Happiness

I wrote before about understanding the nature of suffering, and so I thought the logical progression would be then to talk about its complement, the thing we do want – happiness.   If we accept that suffering is made of resistance, it holds that happiness is the lack of resistance.  If you look closely, you’ll see how true this is.

Our biggest block to happiness is simply that we don’t understand what it really is.  We tend to think that happiness is a feeling that we need to attain via conditions being met.  However, it is truer that it is actually the state that is left when we relax the impulse to attain.  As Rupert Spira points out, happiness is simply what happens when we accept that the present moment is OK the way it is.  So, happiness is there when we stop thinking that there is something wrong, when we stop resisting what is. Happiness comes to us when we achieve goals or attain objects or states, only because in our attainment we temporarily relax our otherwise persistent belief that there is something wrong with our world.  But the shine wears off and soon the mind finds fault, and therefore disquiet, in experience. And then we start searching again.  Rinse and repeat.  When does it end?  Perfect conditions cannot stay.  So this is a setup for perpetual frustration.

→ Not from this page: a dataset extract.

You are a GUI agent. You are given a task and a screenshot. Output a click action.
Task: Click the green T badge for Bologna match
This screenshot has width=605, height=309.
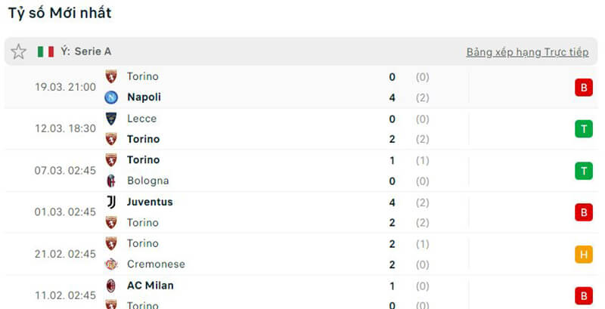point(583,171)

The problem here is  that we have tied the idea of happiness to the attainment of external conditions, rather than the relaxing of internal ones.  We can’t control the outside world (though heaven knows we try!) but we can control our internal reactions.  If we don’t shift our focus from the world we can’t control, to the self that we can, our happiness will continue to be fleeting.  Human condition, anyone?

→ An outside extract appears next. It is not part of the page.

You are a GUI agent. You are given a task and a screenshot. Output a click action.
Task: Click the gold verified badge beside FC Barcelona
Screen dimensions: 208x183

In the ACT model of therapy, it is acknowledged that our cultural ideas of happiness have some powerful and unhelpful myths embedded in it.  The primary one being that if you are not happy, there is something wrong with you.  This is a devastating cultural idea that wreaks havoc in us all.   When we collectively agree that this is true, then sadness becomes pathologized, and moods become things to be feared.

As I usually tell my clients, this is the same thing as saying “It is supposed to be a mild summer day, all the time, and when it’s not, then there is something wrong that we need to fix.”   But the world has seasons, and so do human lives, and it is no more realistic to pretend you should not get sad, than to pretend that the sun should never set.  Sadness and pain is not insanity:  the rejection and resistance to sadness and pain is insanity.

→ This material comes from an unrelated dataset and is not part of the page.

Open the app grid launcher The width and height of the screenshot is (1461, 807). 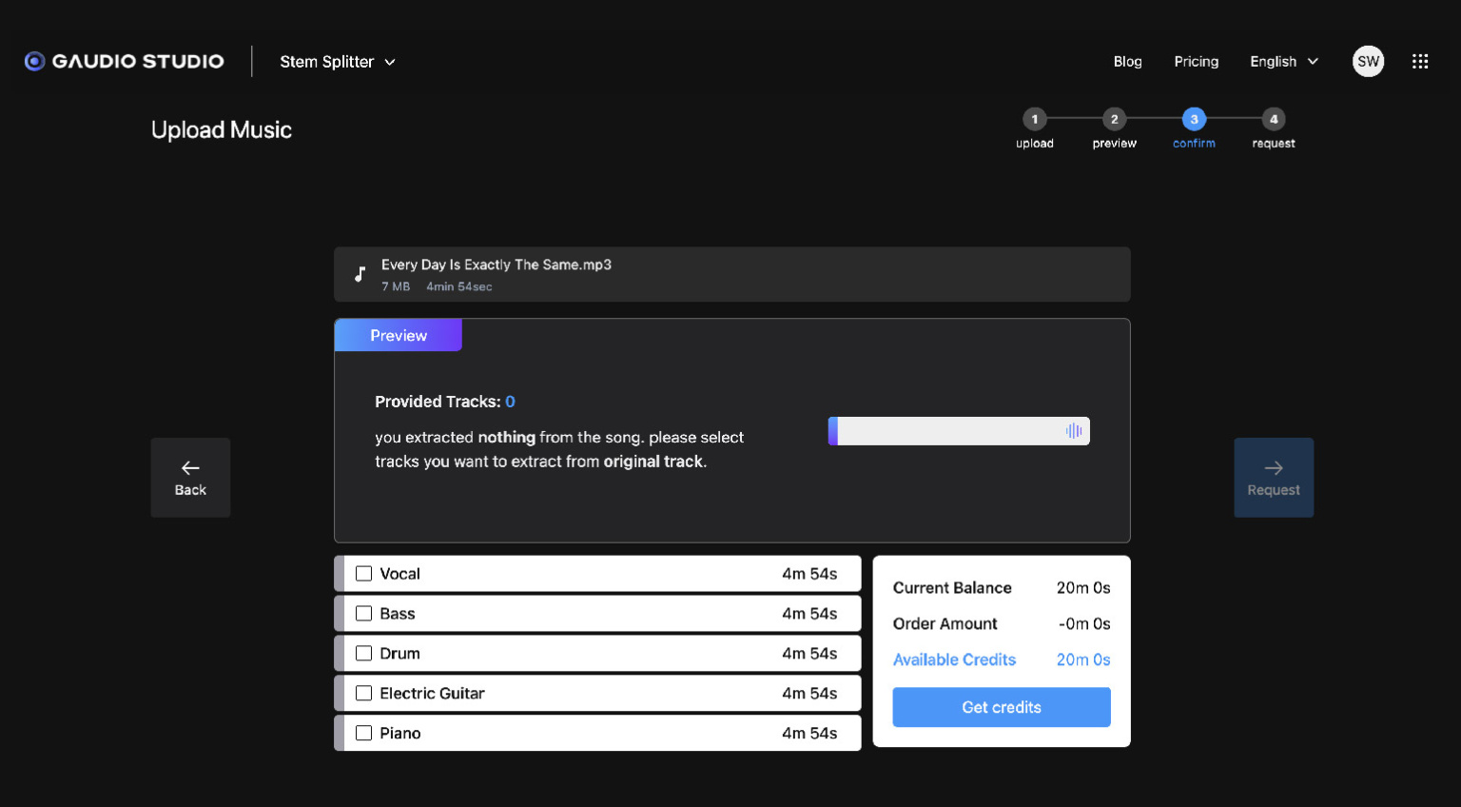(x=1420, y=61)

What if you didn’t believe that your moods were a problem?  What if, when sadness came, it could be embraced with curiosity and kindness, instead of self-punishment and an internal war?  The irony is that if you could absolutely not resist sadness, you could find peace right in its core.  That is how and why happiness is possible even in the worst of conditions:  in reality it is only ever found inside you.

This is all fine and dandy, but even if this is true, how do you get there?  In all therapy, self-growth and spirituality, the core of the process is always the awareness of maladaptive ideas of self and the world, and the dissolving of them.  We do this in so many ways: through cognitive therapy-type skills such as self-inquiry, through experiential practices of opening to feelings, through awareness exercises, through reprocessing of old neural systems through EMDR.  The theory is simple, but the way takes time, patience, and practice:  we are going against the grain of all the learning from all your years of life.  It’s gonna take some practice!

Instead of trying to reach for happiness, the work of therapy is to work on dissolving the blocks to seeing that it is already there.  The blocks manifest in different ways for all of us, and we usually are so steeped in them, we cannot see but through the coloured lens of our own beliefs.  The therapist can act as an objective witness, helping the client to identify and reframe old ideas of resistance.  This inevitably will lead to the subjective experience of more happiness.

People come to me saying, essentially, “Help me to be happier”.  And that is for sure what I’m all about.  But then it seems ironic that I want to talk more about their dark emotions and fears than how to achieve their goals.  The way to let more light into the room is by cleaning the windows that are already there, not by trying to trap the beam of light as it trickles through.  You can illuminate a whole room with a small, clean, focused window.  Your capacity to be happy could not be broken.  The light is not going anywhere, and never has.  You may just need to clean your perspective a bit.  The good news is that this is something we can all do.  My job is to find the best, quickest and most efficient way for you.

And you know, it can actually be so, so much fun.